>> Start Records provided

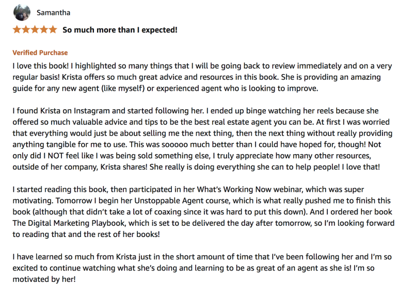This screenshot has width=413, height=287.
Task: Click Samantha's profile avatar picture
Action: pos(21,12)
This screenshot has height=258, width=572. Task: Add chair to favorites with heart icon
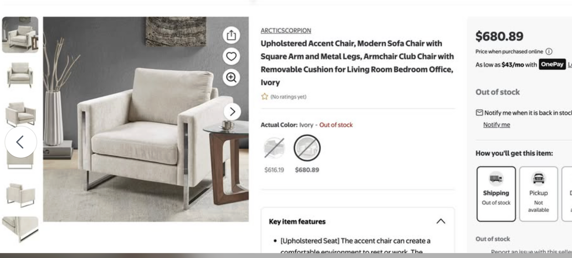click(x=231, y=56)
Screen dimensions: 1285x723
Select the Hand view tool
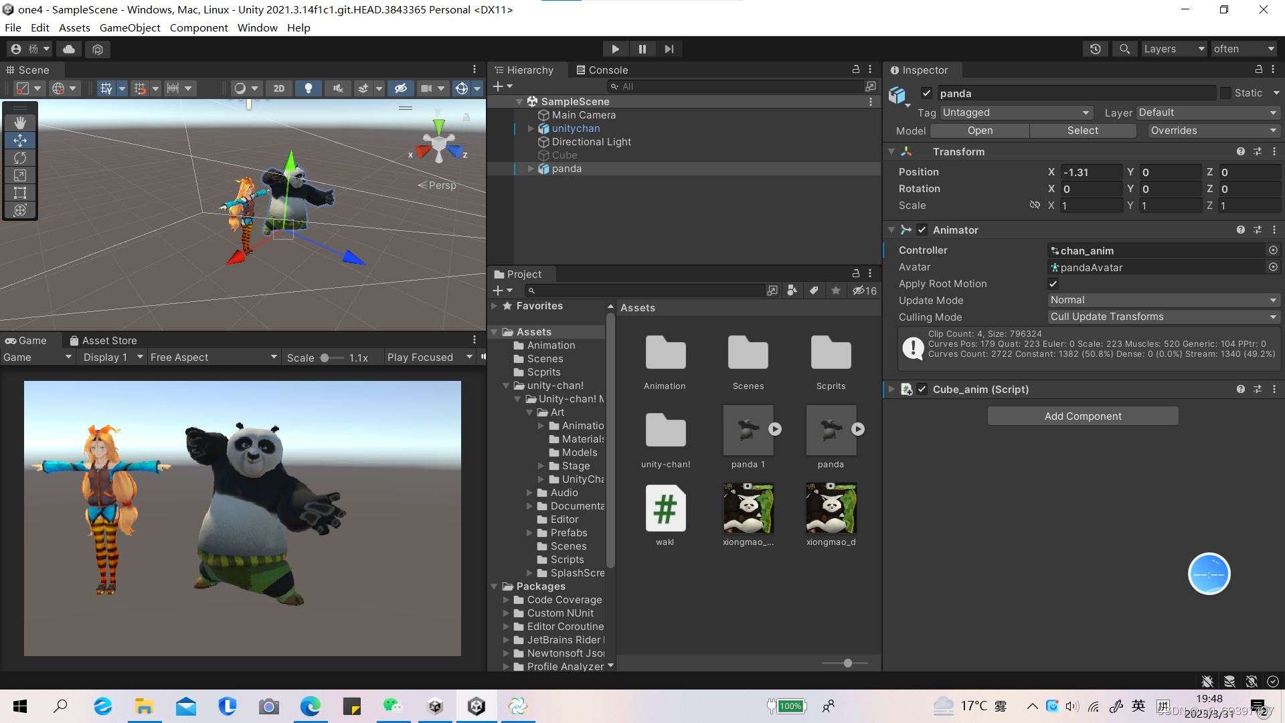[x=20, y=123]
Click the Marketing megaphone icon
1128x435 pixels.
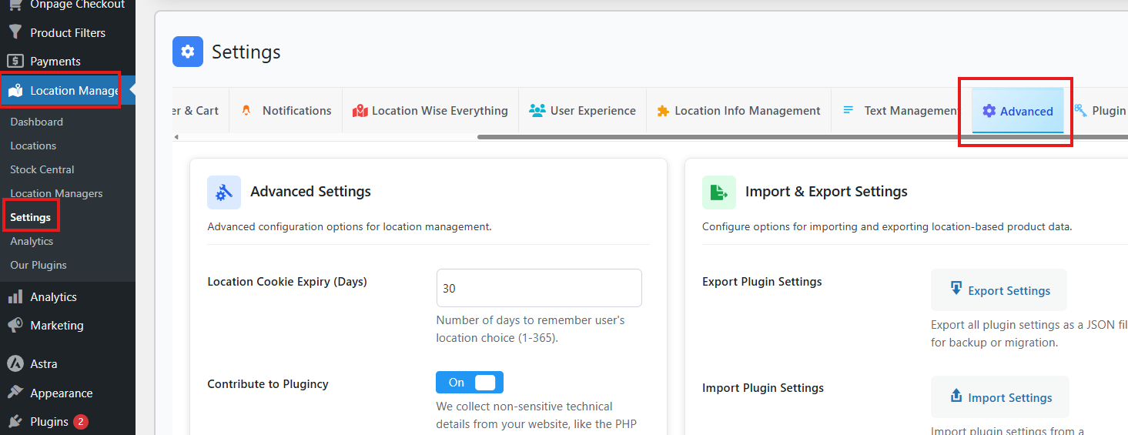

>> End Records provided

**Instructions for the task**
Lay out every line of the records above as a JSON list of strings, one string per line, skipping blank lines. Leave the pictures out of the answer.

**Written answer**
[
  "This screenshot has width=413, height=287.",
  "Task: Click Samantha's profile avatar picture",
  "Action: pos(21,12)",
  "This screenshot has height=258, width=572. Task: Add chair to favorites with heart icon",
  "click(x=231, y=56)",
  "Screen dimensions: 1285x723",
  "Select the Hand view tool",
  "[x=20, y=123]",
  "Click the Marketing megaphone icon",
  "1128x435 pixels."
]